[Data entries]
= = = = = = =

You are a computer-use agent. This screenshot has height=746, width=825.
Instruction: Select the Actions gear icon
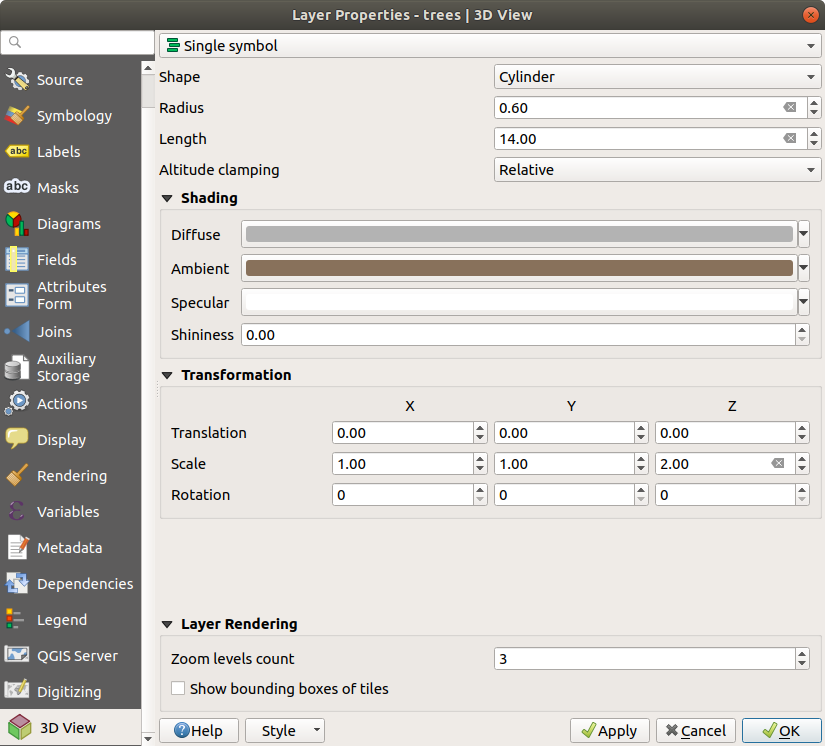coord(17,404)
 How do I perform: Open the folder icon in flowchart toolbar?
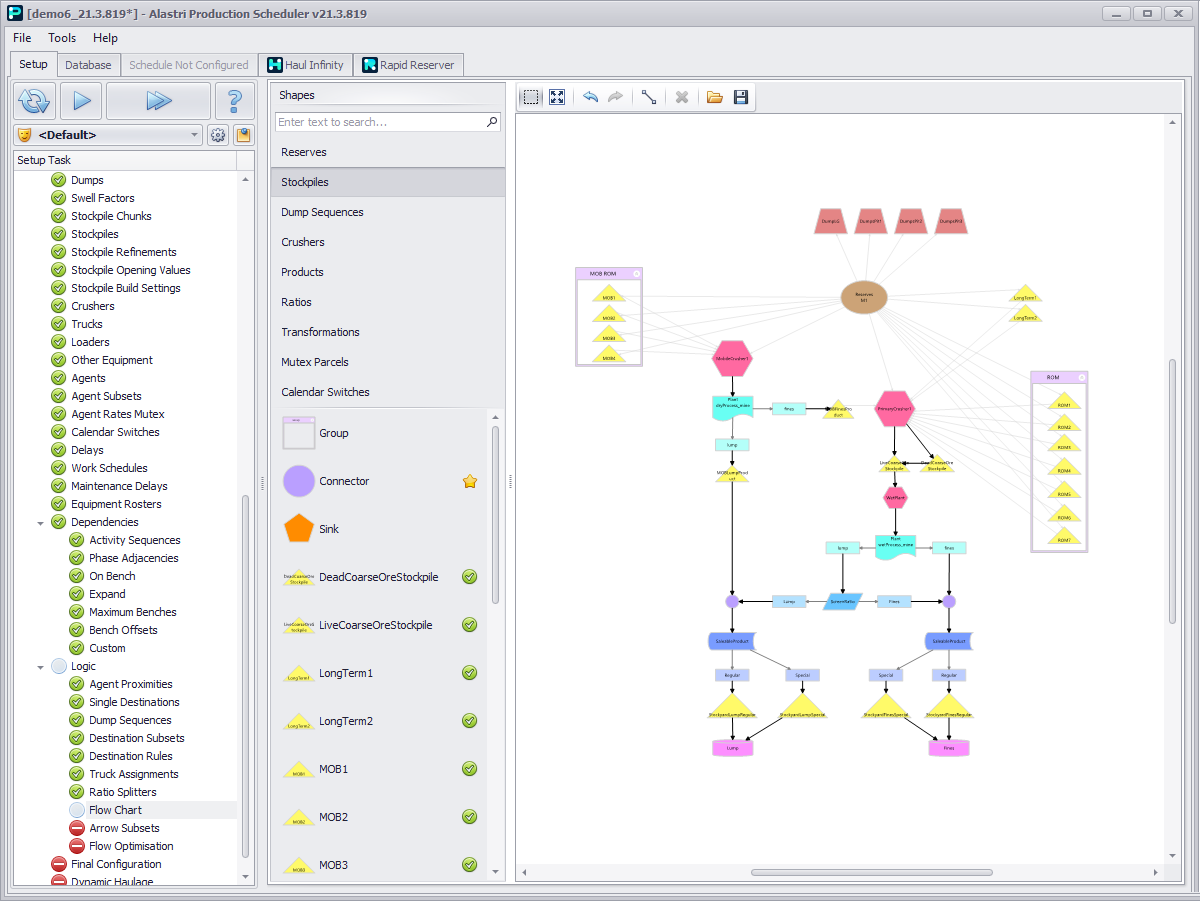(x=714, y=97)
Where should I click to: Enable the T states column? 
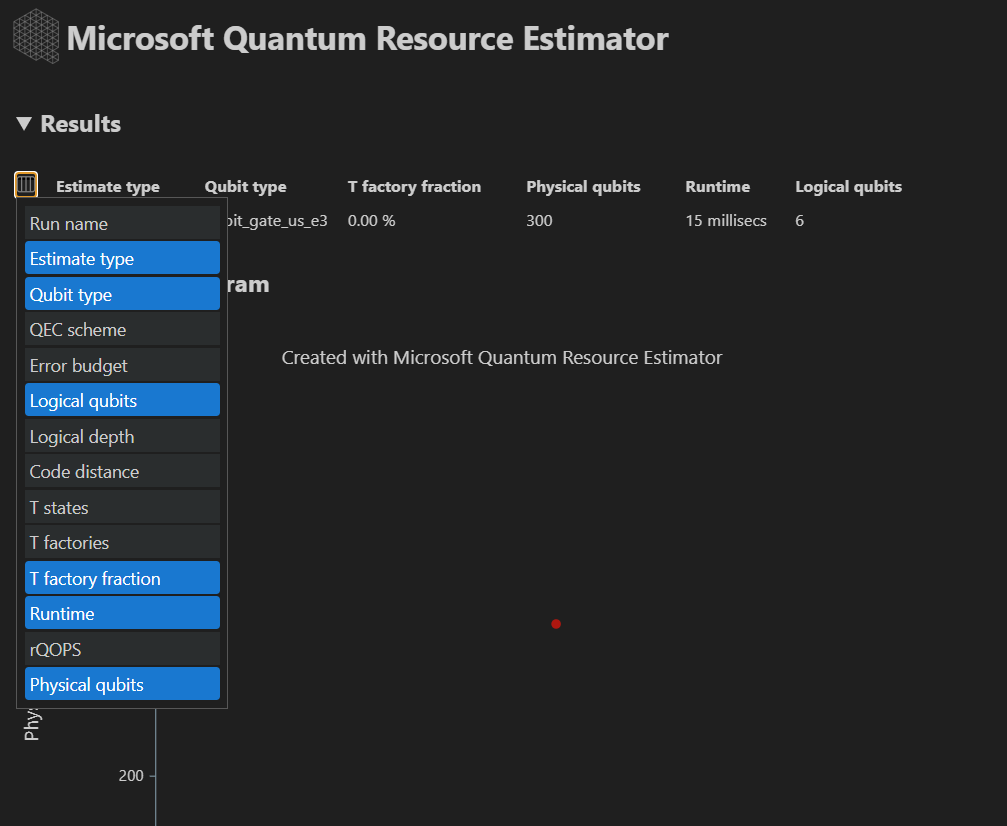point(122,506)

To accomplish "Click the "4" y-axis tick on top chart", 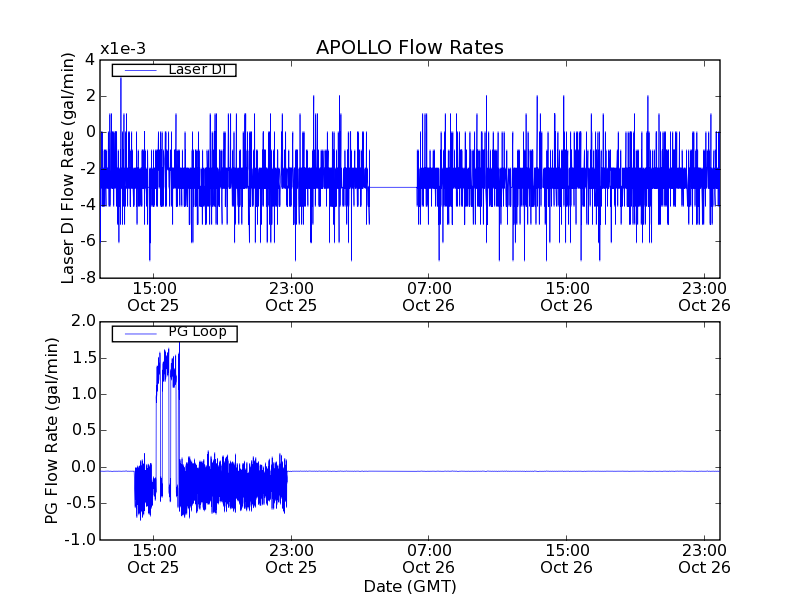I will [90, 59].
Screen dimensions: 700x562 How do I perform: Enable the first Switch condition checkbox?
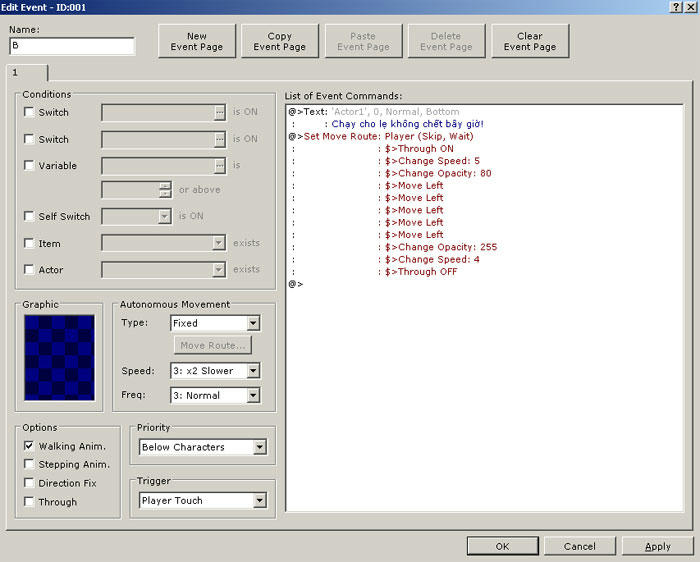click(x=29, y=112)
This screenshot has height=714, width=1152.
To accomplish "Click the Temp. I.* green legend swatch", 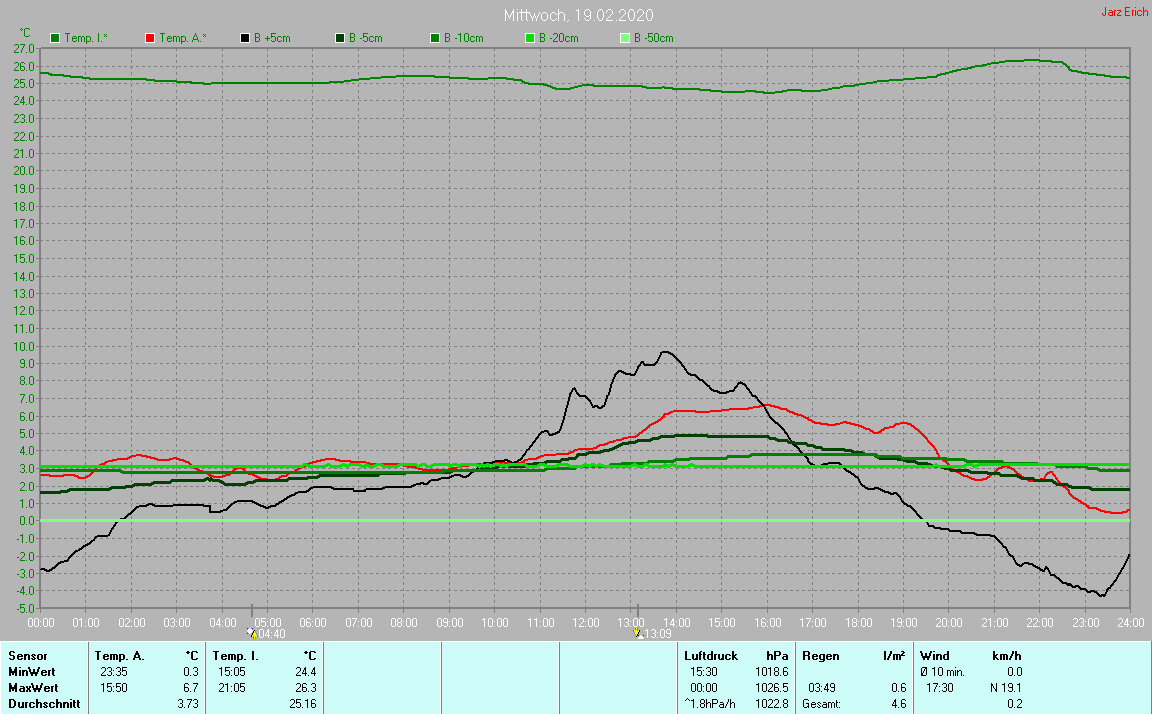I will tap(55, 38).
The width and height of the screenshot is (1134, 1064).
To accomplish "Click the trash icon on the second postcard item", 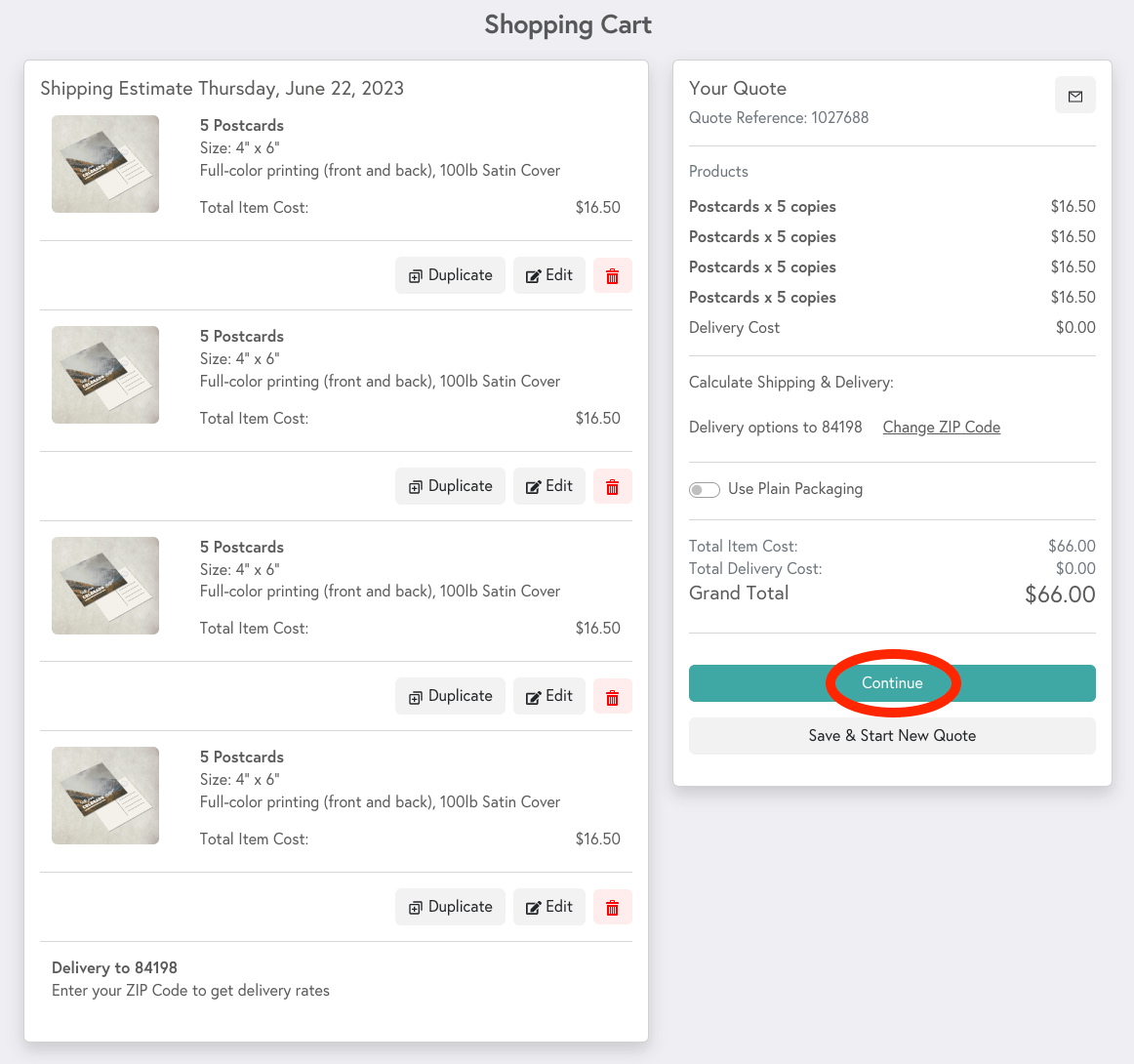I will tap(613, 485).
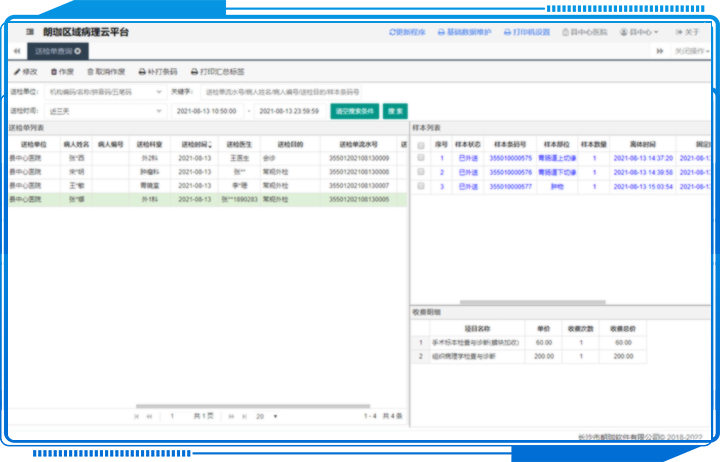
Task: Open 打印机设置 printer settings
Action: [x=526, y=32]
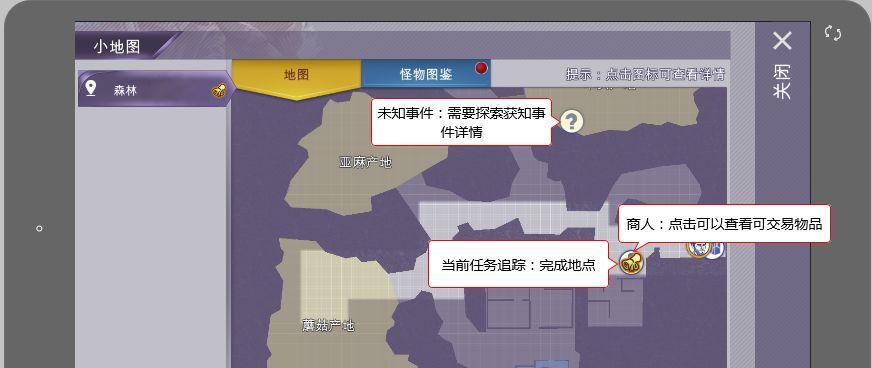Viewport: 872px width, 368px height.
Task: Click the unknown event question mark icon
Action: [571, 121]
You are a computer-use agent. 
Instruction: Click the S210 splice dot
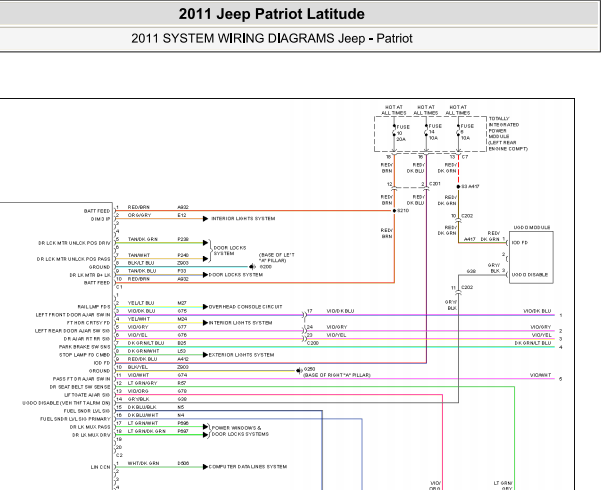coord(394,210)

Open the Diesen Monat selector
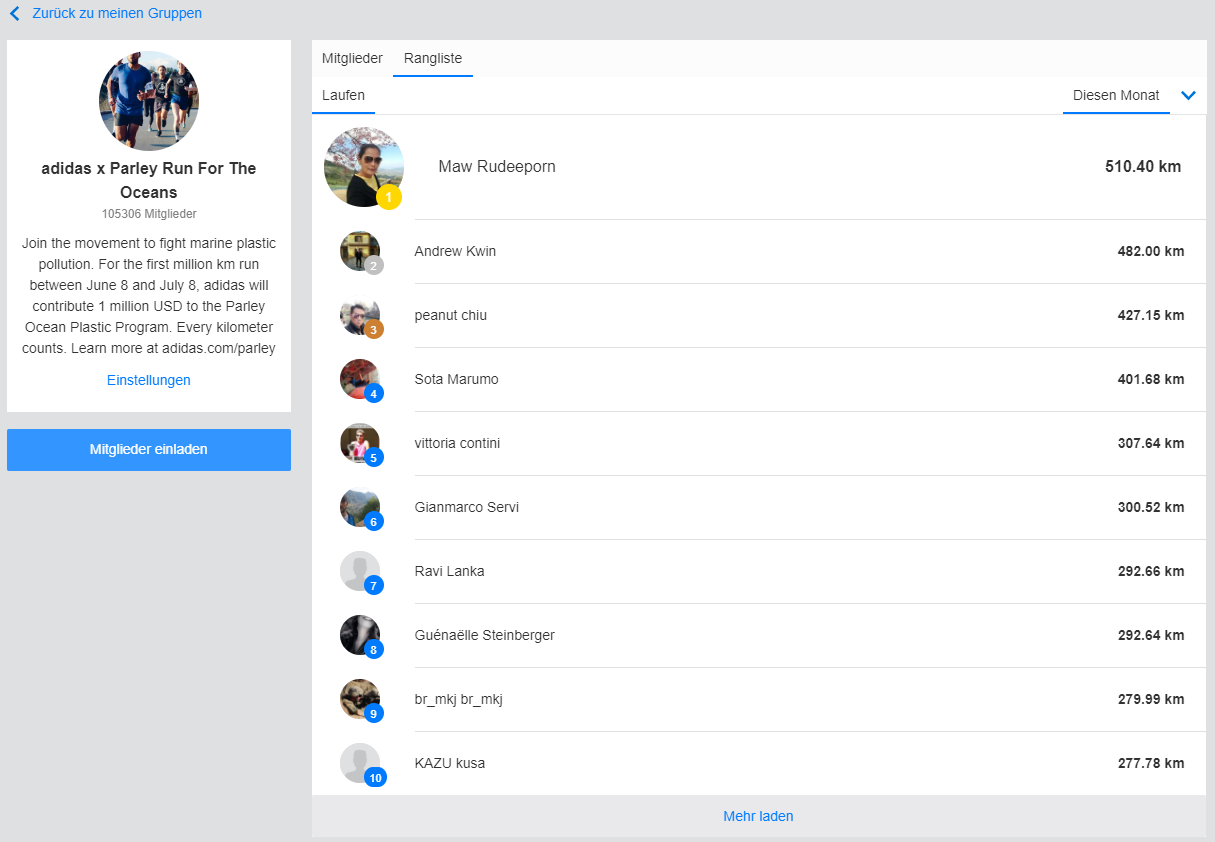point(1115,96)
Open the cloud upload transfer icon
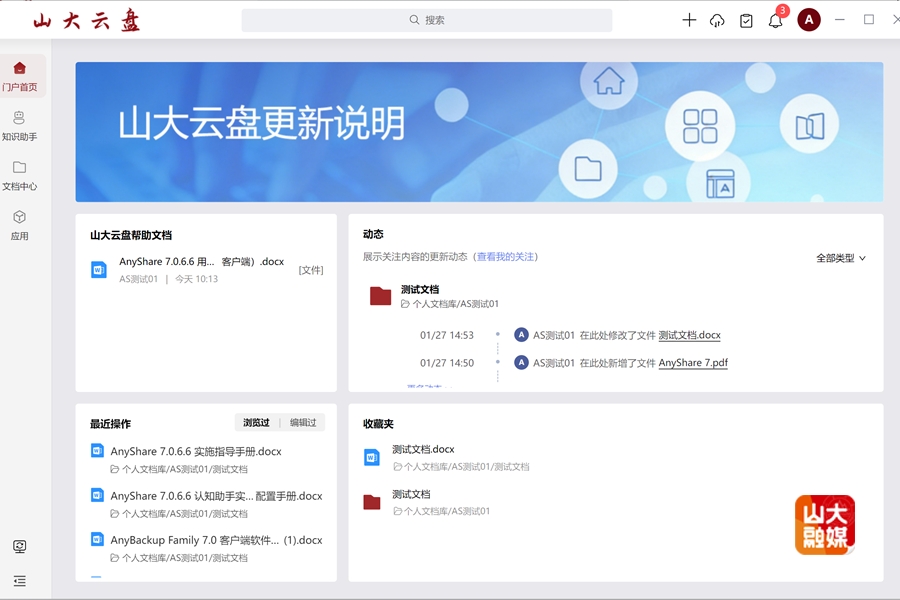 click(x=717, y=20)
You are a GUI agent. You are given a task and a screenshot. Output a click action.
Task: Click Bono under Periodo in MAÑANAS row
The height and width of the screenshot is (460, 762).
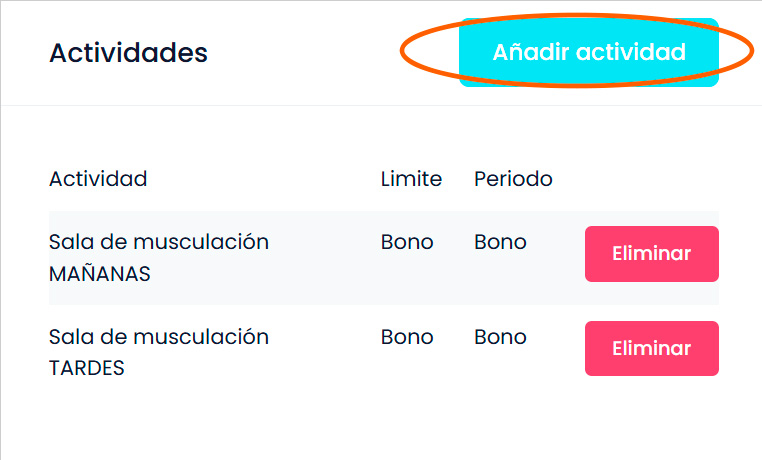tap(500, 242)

= = = = = = =

__Work order__: The lines holding the word "computer" are the answer. Find them in the entries and copy them.

__Task output__:
You are a computer-use agent. This screenshot has height=746, width=825.
You are a computer-use agent. 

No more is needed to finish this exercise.